3)      Recommendation of parameters values
The distance of L between the main intersection and mid-block intersection is 75m and the length of the mid-block intersection to be 50m. The sheltered right turn lane before the mid-block is 60m with a taper of 20m, and the lane widths are 3.5m (Austroads, 2017).
Please note that these are recommended parameters only, these figures can be lowered or increased according to local traffic laws and guidelines, and dependent on the constrains that might exist.

4)      Swept path analysis.
A swept path analysis is used to ensure that STI provides sufficient space and room for turning vehicles to successfully compete the turn without damaging roadside furniture or other road users. Please see appendix for swept path illustrations.

Traffic Organization Design.

1)      Traffic organization of right-turning vehicles

  1. When vehicles make a right-turn, vehicles gather under the instructions of road markings and approach the mid-block intersection in lane 3 and enter the sheltered right-turn lane in lane 4. Please refer to Fig.2.
  2. At the mid-block intersection, vehicles will wait if a red traffic light is indicating that it isn’t safe to cross. When a green traffic signal is displayed the vehicles cross the opposing traffic lane and proceed right to the right-turning lane in lane 6.

**Data extract**
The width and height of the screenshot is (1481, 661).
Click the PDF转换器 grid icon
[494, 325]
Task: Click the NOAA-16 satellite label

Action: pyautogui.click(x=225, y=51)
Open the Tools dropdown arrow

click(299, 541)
...
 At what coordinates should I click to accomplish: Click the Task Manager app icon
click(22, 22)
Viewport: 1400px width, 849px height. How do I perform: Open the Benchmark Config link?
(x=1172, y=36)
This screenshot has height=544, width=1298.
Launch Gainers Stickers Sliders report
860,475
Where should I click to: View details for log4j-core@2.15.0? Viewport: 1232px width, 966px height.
---
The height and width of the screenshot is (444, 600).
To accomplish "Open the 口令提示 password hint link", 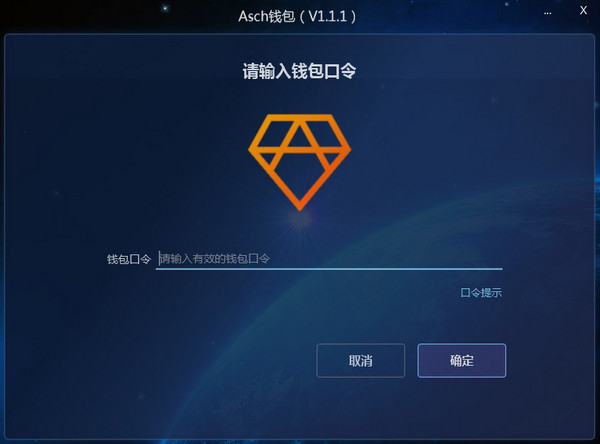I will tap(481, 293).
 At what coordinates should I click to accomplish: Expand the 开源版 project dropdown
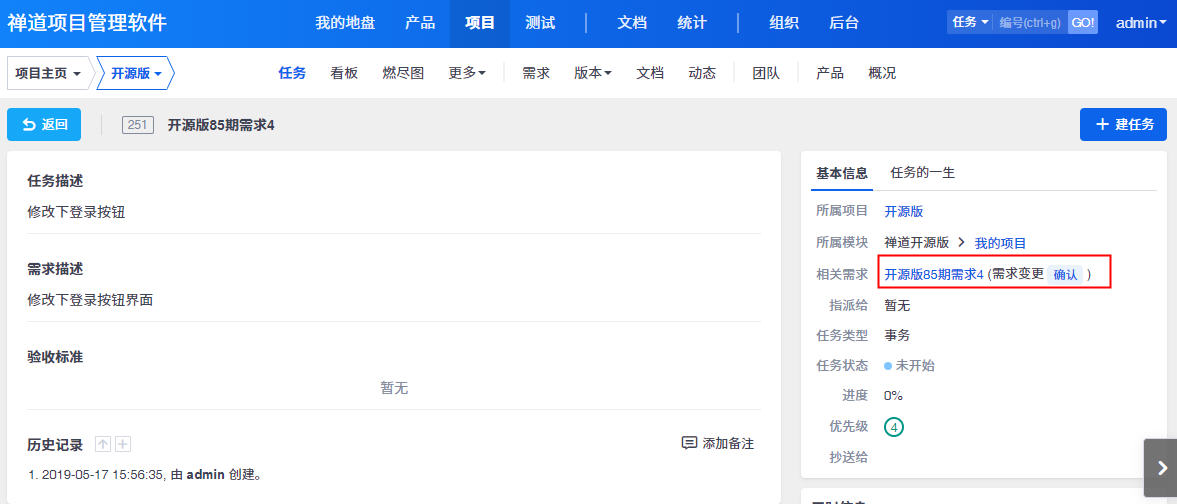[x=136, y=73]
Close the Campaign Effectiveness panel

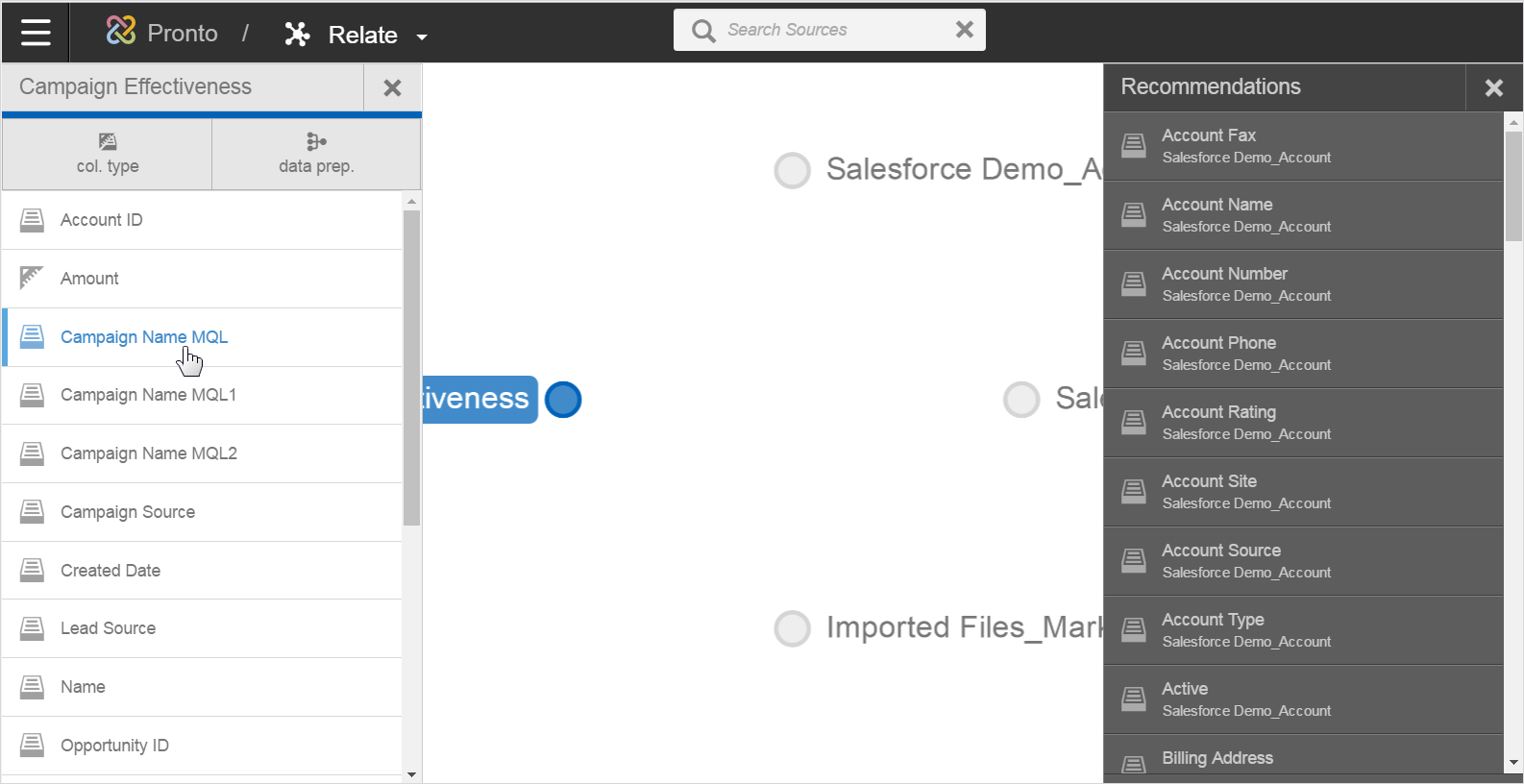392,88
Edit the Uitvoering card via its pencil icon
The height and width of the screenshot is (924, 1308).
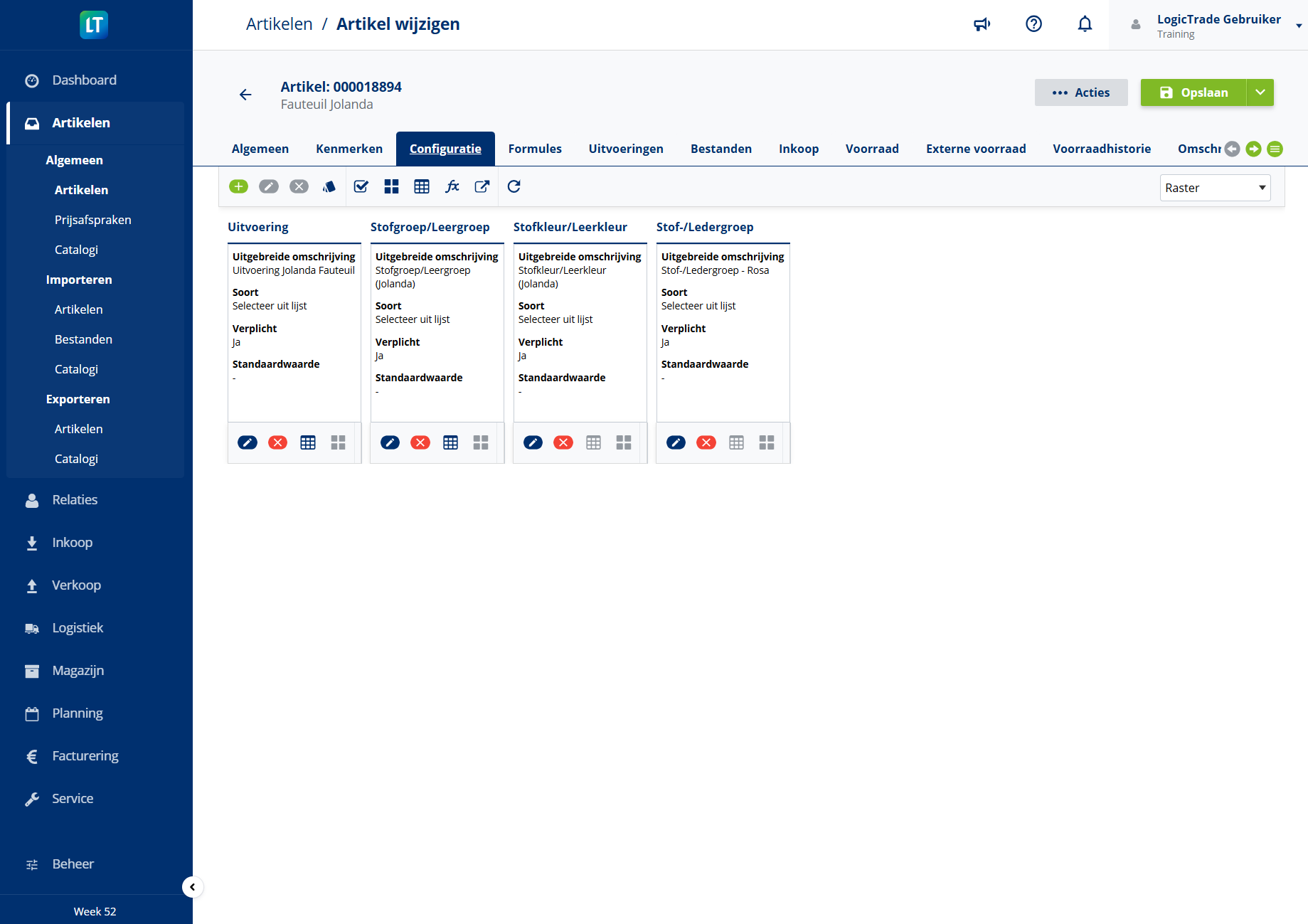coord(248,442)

**Written tasks**
a – Answer the following from the traffic design excerpt:
(i) What distance separates the main intersection from the mid-block intersection?
(ii) How long is the sheltered right-turn lane before the mid-block?
(iii) Into which lane do right-turning vehicles proceed after a green signal is displayed?
b – In the listing, rewrite the stretch from the line containing "Edit the Uitvoering card via its pencil icon" through the line containing "coord(248,442)", replacing "pencil icon" with "pen icon" and leaving all else unchanged. Give only those lines, and omit the pictures.
The traffic design excerpt and the listing were drawn from unrelated sources.

**Outputs for the tasks**
a –
(i) 75m
(ii) 60m, with a taper of 20m
(iii) Lane 6

b –
Edit the Uitvoering card via its pen icon
The height and width of the screenshot is (924, 1308).
coord(248,442)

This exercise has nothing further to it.